The self-healing polymer composites have gained increasing research interest over the past several decades and the technological interest of the most demanding industries such as aerospace, automotive and ship building industries. This study focused on the development of a thermal scanning of the self-healing progress in order to determine the thermal behavior of the self-healing agent during the thermal fatigue of a flight. The examined structure of this scenario is a protective coating (Aerowave 3003 epoxy primer) with dispersed self-healing microcapsules and catalyst Curing Solution 6007. The enclosure of the self-healing microcapsules is a mixture of an epoxy part, a diluent and a chromophore (DGEBA+ BDE+ Solvent Red 242).
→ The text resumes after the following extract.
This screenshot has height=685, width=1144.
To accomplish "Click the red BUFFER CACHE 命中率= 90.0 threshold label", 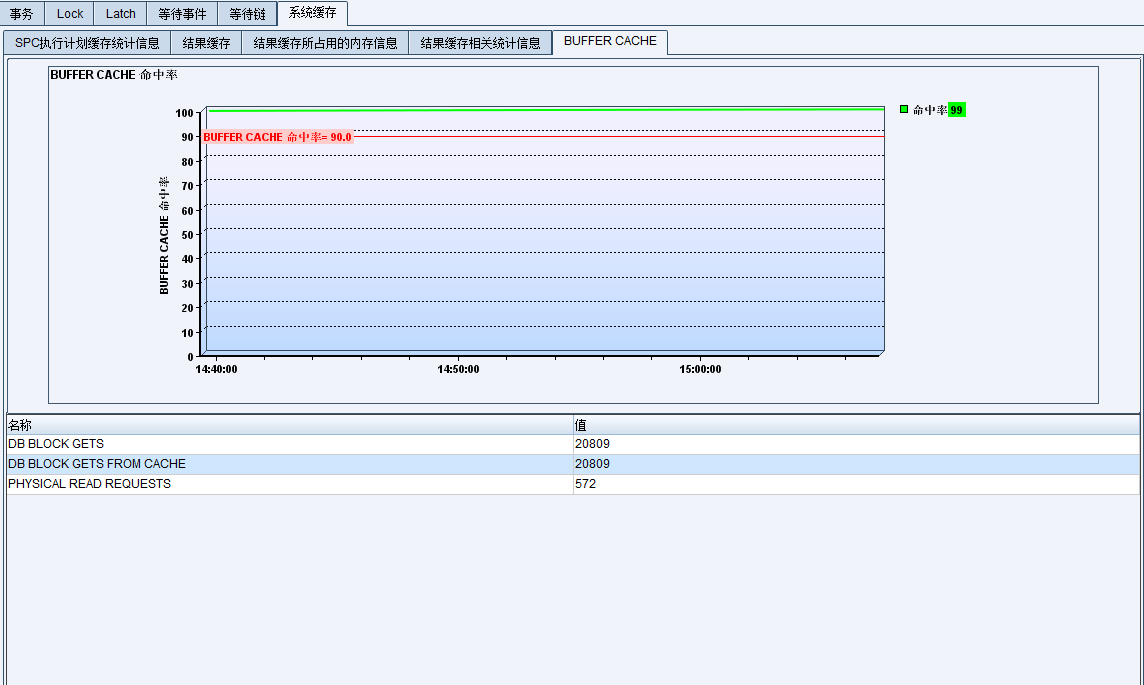I will 277,137.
Our approach is to mapping the polymerization reactions during the self-healing process in real time the T2 relaxation time simulating the thermal cycles and visualizing the results in polymerization heat maps and observe the activation temperature of the self-healing process, evaluate the end of polymerization after the thermal fatigue and finally simulate the thermal path of a flight and compare the polymerization time of a static temperature scanning versus the thermal cycle. The self-healing system was tested in different temperatures (-50°C to 60°C), those temperatures were chosen due to operation environment of aerospace applications in order to understand the behavior of the self-healing process.